Her self-deprecation seems a natural part of her personality, along with her snappy dry wit and chronic awkwardness. Sara shares similar traits plus, like Perkins, she’s a lesbian.

Perkins points out that Sara isn’t based on herself, although her experiences did inspire parts of the story. “People will think the main character is me, but it isn’t at all. I am shy and a bit awkward like her, but that isn’t my story about coming out and that’s not my parents,” she says.

“There are a few little relationships I have had that I have blown up and twisted around a bit, and there are quite a lot of exes of mine in there. They won’t be able to recognise themselves, I’ve really changed them.

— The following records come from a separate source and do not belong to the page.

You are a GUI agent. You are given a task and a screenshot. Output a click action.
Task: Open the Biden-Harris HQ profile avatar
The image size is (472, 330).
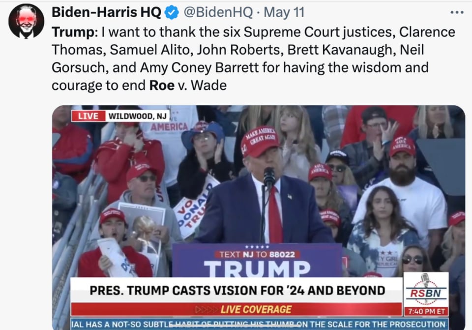pyautogui.click(x=26, y=21)
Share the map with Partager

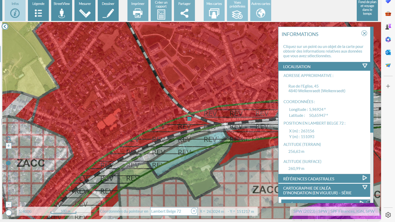184,11
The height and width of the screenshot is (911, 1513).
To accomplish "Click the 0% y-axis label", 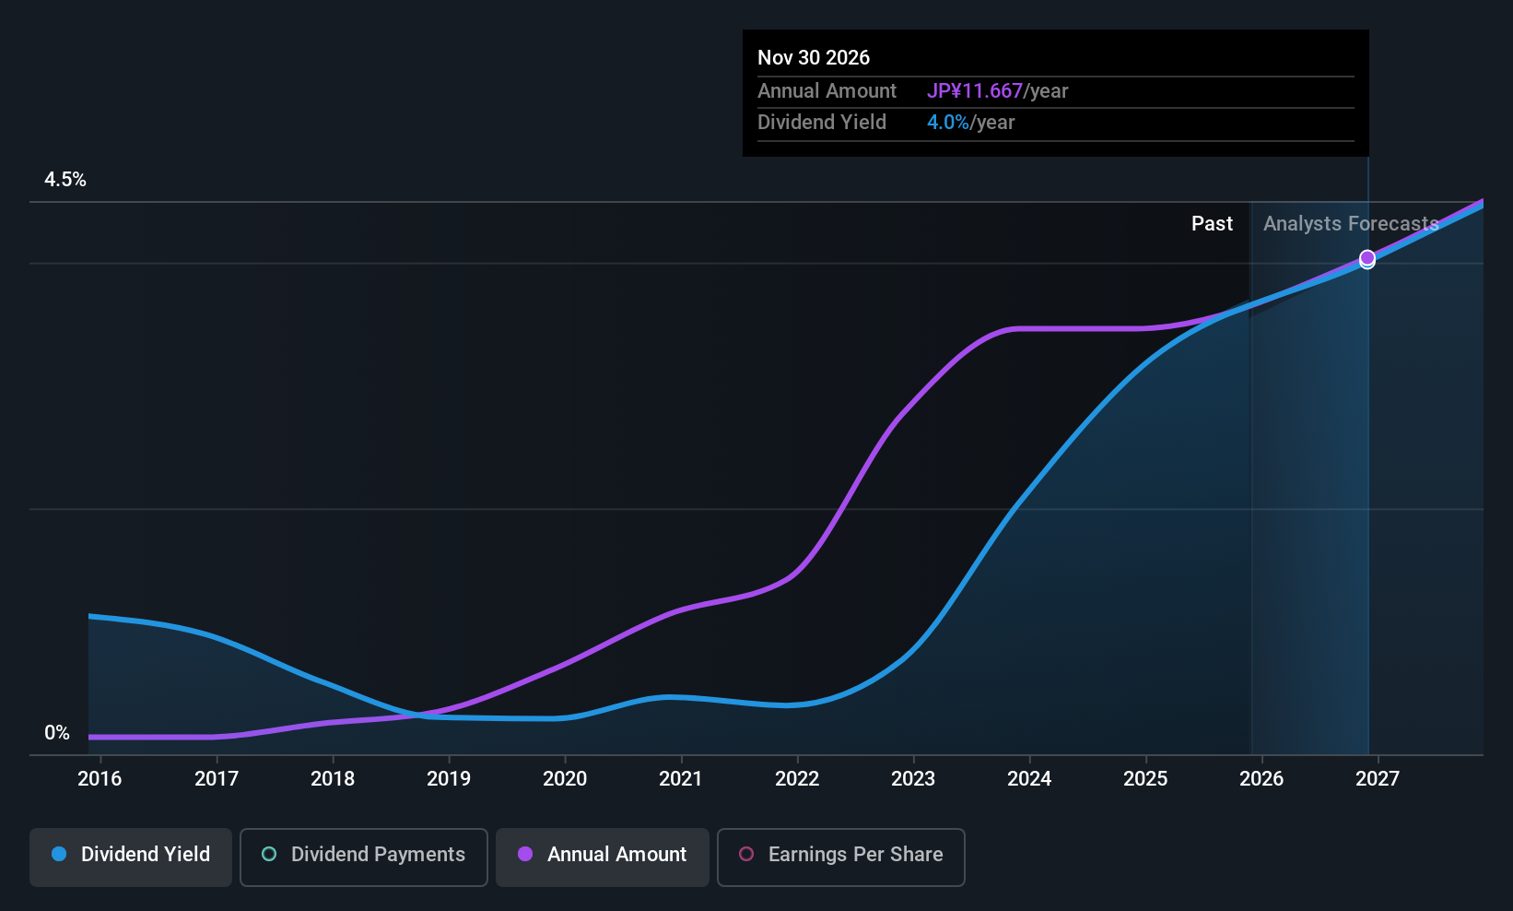I will click(x=57, y=733).
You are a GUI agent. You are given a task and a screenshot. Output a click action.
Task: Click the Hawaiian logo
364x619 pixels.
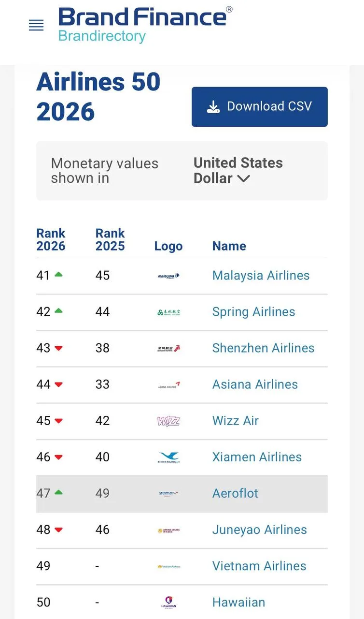168,603
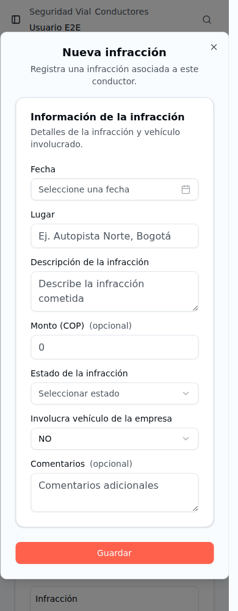The width and height of the screenshot is (238, 611).
Task: Save the infraction with Guardar
Action: point(115,553)
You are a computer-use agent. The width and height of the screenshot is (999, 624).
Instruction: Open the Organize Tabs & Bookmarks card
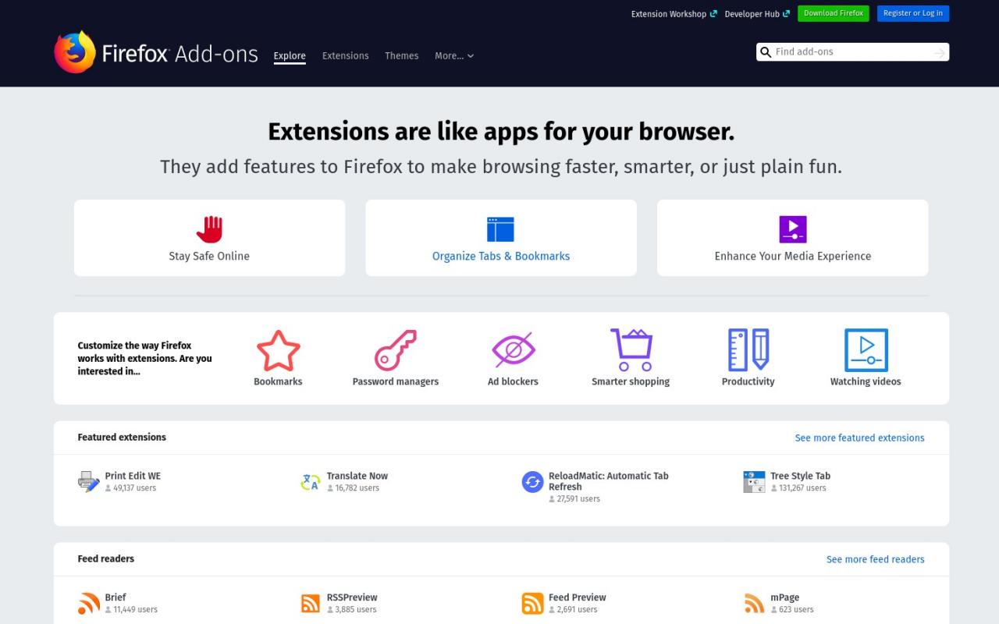tap(501, 238)
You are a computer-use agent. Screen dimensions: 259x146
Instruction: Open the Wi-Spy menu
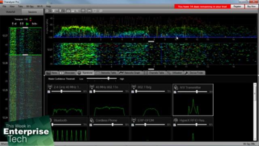pos(30,6)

“But I never felt like I should really root it to my own experience, because my own experience wasn’t funny enough.”

Perkins was in her late 20s when she came out to her own parents, and admits she was scared. “It’s not very fun, but it went pretty well. They just dealt with it pretty quickly and it was all cool,” she says.

“Maybe where the idea came from is my friend Sarah said, ‘look, you just get over it. If you don’t do it, I am going to tell them’. Maybe that stuck in my head and made me think, ‘Okay, all right, maybe I will write about this one day’.”

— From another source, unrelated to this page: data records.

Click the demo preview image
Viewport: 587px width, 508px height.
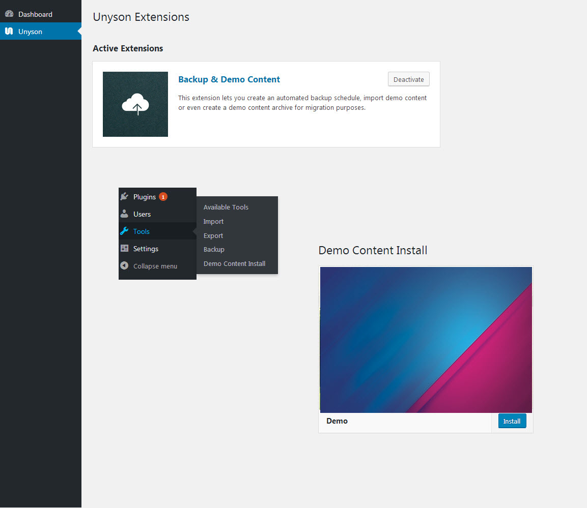426,340
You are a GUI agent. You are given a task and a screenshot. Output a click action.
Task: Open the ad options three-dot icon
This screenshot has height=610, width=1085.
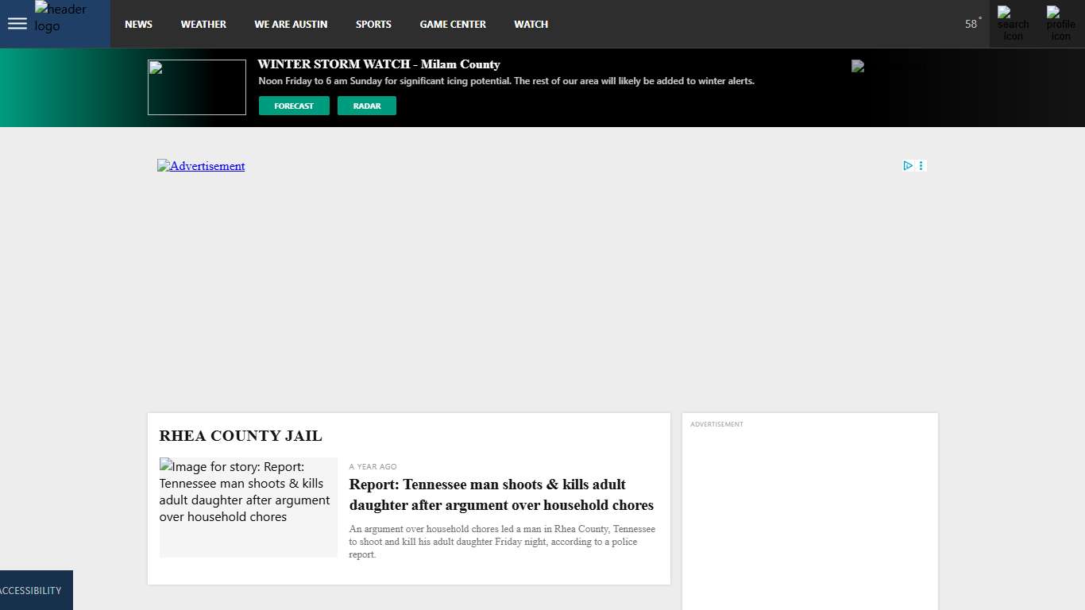pos(921,166)
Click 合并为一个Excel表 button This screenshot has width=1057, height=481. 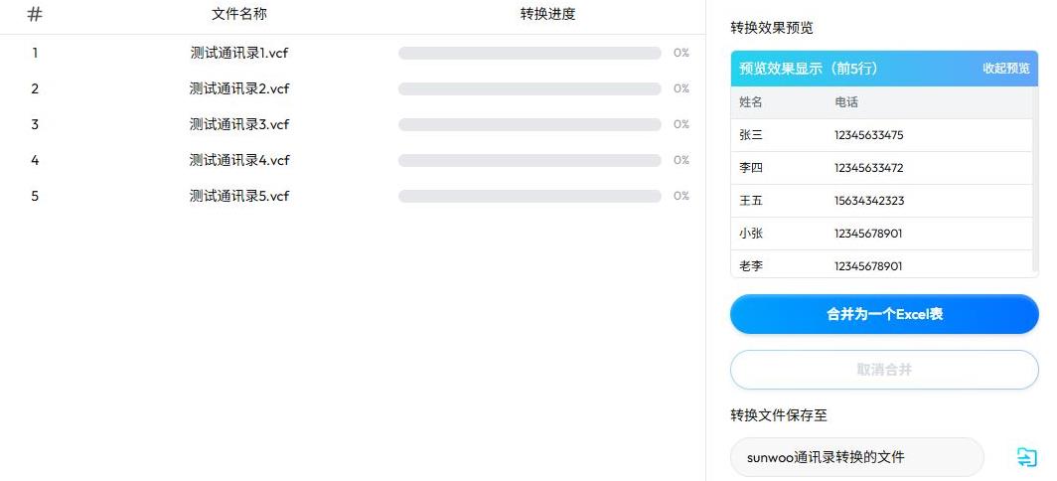pos(884,314)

The challenge of coming out to her parents may be central to the plot, but Perkins absolutely doesn’t want people to see it as gay TV.

She says: “It’s a sitcom and it’s got a gay character in it. If there was something political behind it, it was just the fact that everyone is the same. I wanted it very firmly in the normal world, and to say, ‘Wouldn’t it be great if one day people didn’t have to go through that?’.

“And equally with the love story to ask – why label it? We all feel the same. We all feel pain at unrequited love, we all feel awkward when it’s a possibility, we all feel shy when push comes to shove.

“We don’t all undertake mild hypnosis and drum therapy with our netball rival to be able to navigate the rocky path to personal and romantic confidence, but that’s the joy of comedy for you.”